> ФРАГМЕНТ ТЕКСТА
+++

Предположение, что «Золушка» сошла со сцены из-за слабого сюжета,
представляется спорным. И «Царь Кандавл», и «Дочь фараона», и многие
другие балеты с несуразными либретто долго оставались в репертуарных
афишах. Ссылаясь на мнение авторитетнейшего мастера хореографии
Бурнонвиля, они пользовались огромным успехом, и в первую очередь, из-
за «бравурных выступлений» исполнительниц. Поэтому смею утверждать,
что в «Золушке» Петипа было не больше «бессмысленности», чем во
многих других его балетах.
«Золушка» в трех актах, поставленная в традициях балета-феерии,
отвечала вкусам того времени, имела полный успех и сразу стала
репертуарным. Это был изысканный и пышный спектакль. Александр
Плещеев писал, что «в отношении внешней постановки “Золушки” нельзя
было желать и требовать чего-либо более красивого. Декорации гг. Левота,
Шишкова и Бочарова и костюмы роскошны» [80.С.352]. Лишь
«специалисты находили эти костюмы несоответствующими, по
чрезмерной тяжести, условиям танцев, что ставило часто в затруднение
балетмейстеров. На репетициях в тюниках некоторые pas удавались
артисткам вполне, а во время спектакля благодаря костюмам совсем
пропадали» [Там же]. Поскольку костюмы были сшиты в аккурат к
генеральной репетиции и переделывать их не оставалось времени,
хореографам, приходилось в ущерб искусству переделывать танцы.

+++

[Строки из набора данных для привязки к элементам экрана]

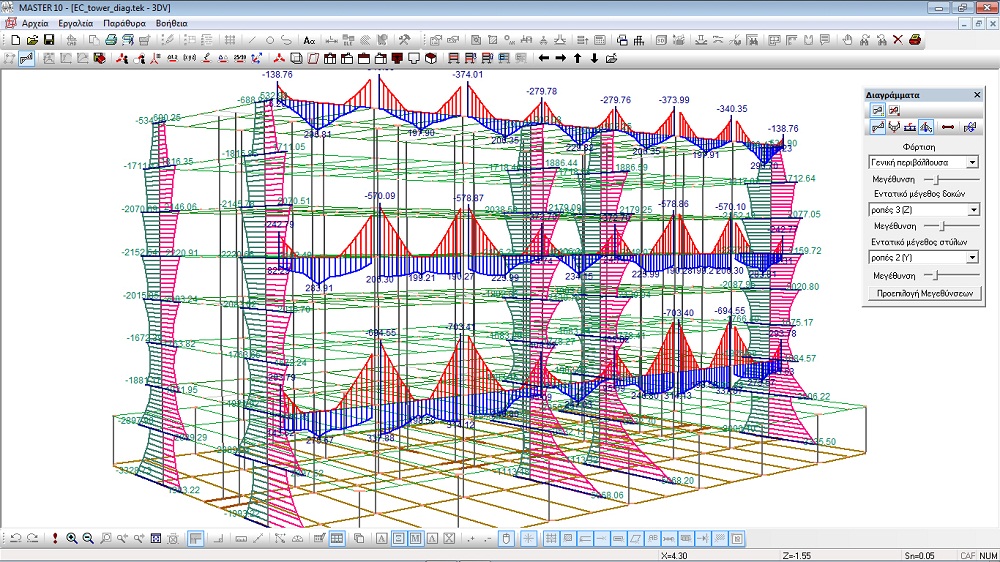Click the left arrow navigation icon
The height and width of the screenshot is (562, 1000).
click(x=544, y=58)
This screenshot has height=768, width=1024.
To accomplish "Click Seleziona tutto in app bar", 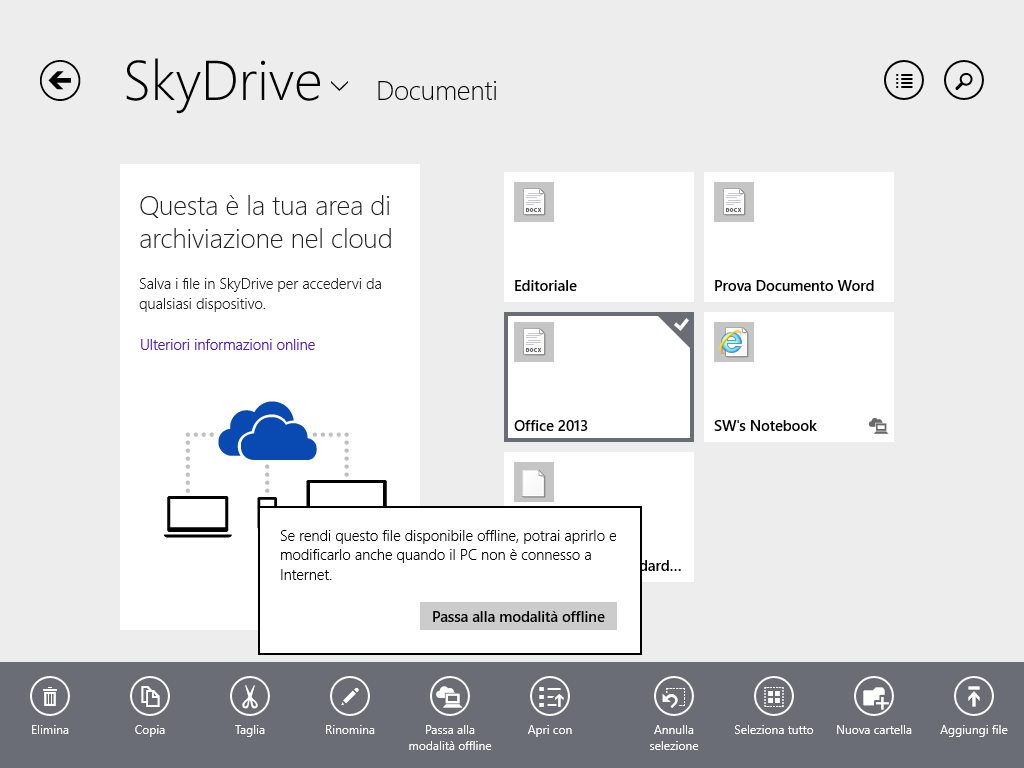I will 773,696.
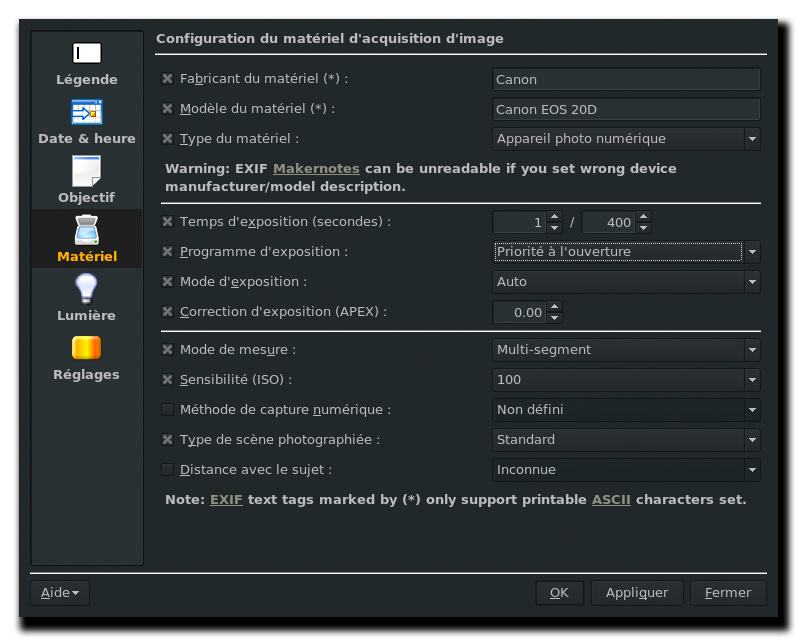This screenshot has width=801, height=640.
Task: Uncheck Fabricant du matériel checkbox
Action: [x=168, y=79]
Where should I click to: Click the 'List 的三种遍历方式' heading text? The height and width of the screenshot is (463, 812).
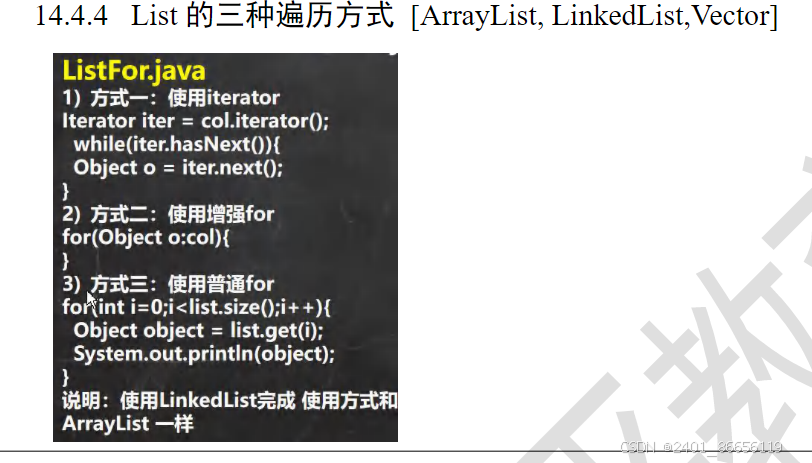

+++

> ЗАДАНИЕ
Объясните, пожалуйста, опираясь на фрагмент о «Золушке» Петипа, почему хореографам пришлось переделывать танцы. Ответ должен занимать от одного до трех предложений. Данные никак не связаны с фрагментом.

> РЕШЕНИЕ
Костюмы к «Золушке» были слишком тяжелыми для танцев. Некоторые pas, которые на репетициях в тюниках артисткам вполне удавались, во время спектакля из-за костюмов пропадали. Костюмы сшили только к генеральной репетиции, и переделывать их было уже некогда, поэтому в ущерб искусству меняли сами танцы.